What is being asked — Reproduce verbatim the lines below, starting with the line that contains "entrants (774, 779)" and continuing through the line that contains "investment (538, 659)", both included.

┌──

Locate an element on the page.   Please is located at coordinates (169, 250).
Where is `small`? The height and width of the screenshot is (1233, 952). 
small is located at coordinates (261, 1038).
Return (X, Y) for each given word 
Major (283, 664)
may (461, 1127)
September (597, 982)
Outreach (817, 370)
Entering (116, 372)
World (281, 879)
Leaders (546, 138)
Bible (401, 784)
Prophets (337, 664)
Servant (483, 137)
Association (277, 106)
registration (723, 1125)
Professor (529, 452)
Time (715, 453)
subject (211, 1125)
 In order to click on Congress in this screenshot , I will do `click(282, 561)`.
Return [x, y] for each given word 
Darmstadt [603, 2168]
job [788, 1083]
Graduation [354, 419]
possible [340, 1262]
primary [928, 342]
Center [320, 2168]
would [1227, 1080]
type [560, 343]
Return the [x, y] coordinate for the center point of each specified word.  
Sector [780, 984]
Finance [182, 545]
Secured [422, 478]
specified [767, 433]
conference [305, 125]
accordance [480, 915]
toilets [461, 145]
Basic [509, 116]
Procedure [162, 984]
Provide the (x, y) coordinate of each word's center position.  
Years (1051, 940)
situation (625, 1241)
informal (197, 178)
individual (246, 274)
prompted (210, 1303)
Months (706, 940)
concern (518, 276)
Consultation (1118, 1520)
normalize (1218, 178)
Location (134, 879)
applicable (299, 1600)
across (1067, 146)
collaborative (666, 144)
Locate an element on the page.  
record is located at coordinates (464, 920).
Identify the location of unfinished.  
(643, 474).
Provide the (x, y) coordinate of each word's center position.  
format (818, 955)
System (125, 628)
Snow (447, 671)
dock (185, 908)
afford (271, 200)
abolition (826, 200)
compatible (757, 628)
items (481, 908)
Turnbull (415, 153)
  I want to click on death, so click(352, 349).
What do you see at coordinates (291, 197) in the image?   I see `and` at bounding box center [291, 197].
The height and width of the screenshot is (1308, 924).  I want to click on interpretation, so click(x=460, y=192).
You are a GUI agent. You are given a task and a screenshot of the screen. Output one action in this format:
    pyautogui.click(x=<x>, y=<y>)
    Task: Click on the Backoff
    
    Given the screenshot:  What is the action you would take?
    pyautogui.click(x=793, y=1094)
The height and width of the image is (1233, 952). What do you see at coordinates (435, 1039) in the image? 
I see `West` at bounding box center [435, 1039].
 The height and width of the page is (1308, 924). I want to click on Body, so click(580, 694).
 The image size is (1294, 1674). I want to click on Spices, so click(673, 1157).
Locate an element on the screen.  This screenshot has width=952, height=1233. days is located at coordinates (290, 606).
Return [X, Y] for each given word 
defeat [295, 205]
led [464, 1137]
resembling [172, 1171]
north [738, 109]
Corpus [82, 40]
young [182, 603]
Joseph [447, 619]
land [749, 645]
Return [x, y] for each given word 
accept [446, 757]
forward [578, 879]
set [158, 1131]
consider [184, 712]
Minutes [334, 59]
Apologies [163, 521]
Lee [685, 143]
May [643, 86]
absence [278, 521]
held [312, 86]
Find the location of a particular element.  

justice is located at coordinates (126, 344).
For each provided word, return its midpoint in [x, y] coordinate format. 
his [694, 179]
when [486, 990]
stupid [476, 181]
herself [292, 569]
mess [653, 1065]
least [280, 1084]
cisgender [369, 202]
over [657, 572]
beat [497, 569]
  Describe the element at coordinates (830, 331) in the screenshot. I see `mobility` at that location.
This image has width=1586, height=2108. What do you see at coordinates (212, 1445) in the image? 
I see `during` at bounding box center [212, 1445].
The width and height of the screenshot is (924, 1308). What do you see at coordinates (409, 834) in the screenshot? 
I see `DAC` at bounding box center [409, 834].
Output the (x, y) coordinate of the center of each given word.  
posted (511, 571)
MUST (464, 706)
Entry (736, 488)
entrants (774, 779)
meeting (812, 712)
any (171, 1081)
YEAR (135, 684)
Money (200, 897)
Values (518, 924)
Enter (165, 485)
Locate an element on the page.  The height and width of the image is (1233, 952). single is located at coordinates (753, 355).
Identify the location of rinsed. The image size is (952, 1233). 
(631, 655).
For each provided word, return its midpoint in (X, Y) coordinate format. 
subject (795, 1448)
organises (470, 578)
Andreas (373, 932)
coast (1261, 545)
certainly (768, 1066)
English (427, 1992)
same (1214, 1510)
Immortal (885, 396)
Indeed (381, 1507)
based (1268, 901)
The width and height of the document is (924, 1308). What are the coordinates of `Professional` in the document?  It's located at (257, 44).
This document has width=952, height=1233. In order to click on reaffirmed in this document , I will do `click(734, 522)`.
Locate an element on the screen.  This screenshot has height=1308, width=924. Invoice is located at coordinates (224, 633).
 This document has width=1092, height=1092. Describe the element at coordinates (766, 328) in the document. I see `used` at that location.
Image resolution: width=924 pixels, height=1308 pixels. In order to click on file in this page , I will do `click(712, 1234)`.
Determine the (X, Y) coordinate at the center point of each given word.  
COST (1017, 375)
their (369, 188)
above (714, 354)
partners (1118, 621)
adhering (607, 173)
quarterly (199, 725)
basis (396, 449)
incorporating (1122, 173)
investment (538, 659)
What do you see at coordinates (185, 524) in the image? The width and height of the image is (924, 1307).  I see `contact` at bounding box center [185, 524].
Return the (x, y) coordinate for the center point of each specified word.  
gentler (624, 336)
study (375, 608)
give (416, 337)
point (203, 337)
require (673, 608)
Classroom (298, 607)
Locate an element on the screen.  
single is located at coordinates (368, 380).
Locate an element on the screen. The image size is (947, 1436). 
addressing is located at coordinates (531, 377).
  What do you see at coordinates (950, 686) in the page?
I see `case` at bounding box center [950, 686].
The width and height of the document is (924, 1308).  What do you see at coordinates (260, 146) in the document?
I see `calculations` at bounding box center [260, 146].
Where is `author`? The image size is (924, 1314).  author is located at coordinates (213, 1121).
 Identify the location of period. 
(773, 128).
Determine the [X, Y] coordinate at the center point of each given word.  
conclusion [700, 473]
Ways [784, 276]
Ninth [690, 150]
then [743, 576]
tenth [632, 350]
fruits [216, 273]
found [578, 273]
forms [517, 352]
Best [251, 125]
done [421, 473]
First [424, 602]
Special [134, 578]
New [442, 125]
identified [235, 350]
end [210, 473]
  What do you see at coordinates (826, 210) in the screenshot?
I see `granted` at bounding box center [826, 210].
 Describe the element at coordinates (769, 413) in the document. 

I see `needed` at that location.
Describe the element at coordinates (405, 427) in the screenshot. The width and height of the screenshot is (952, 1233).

└──

Solution for this exercise —
entrants (774, 779)
meeting (812, 712)
any (171, 1081)
YEAR (135, 684)
Money (200, 897)
Values (518, 924)
Enter (165, 485)
Locate an element on the page.  The height and width of the image is (1233, 952). single is located at coordinates (753, 355).
Identify the location of rinsed. The image size is (952, 1233). 
(631, 655).
For each provided word, return its midpoint in (X, Y) coordinate format. 
subject (795, 1448)
organises (470, 578)
Andreas (373, 932)
coast (1261, 545)
certainly (768, 1066)
English (427, 1992)
same (1214, 1510)
Immortal (885, 396)
Indeed (381, 1507)
based (1268, 901)
The width and height of the document is (924, 1308). What are the coordinates of `Professional` in the document?  It's located at (257, 44).
This document has width=952, height=1233. In order to click on reaffirmed in this document , I will do `click(734, 522)`.
Locate an element on the screen.  This screenshot has height=1308, width=924. Invoice is located at coordinates (224, 633).
 This document has width=1092, height=1092. Describe the element at coordinates (766, 328) in the document. I see `used` at that location.
Image resolution: width=924 pixels, height=1308 pixels. In order to click on file in this page , I will do `click(712, 1234)`.
Determine the (X, Y) coordinate at the center point of each given word.  
COST (1017, 375)
their (369, 188)
above (714, 354)
partners (1118, 621)
adhering (607, 173)
quarterly (199, 725)
basis (396, 449)
incorporating (1122, 173)
investment (538, 659)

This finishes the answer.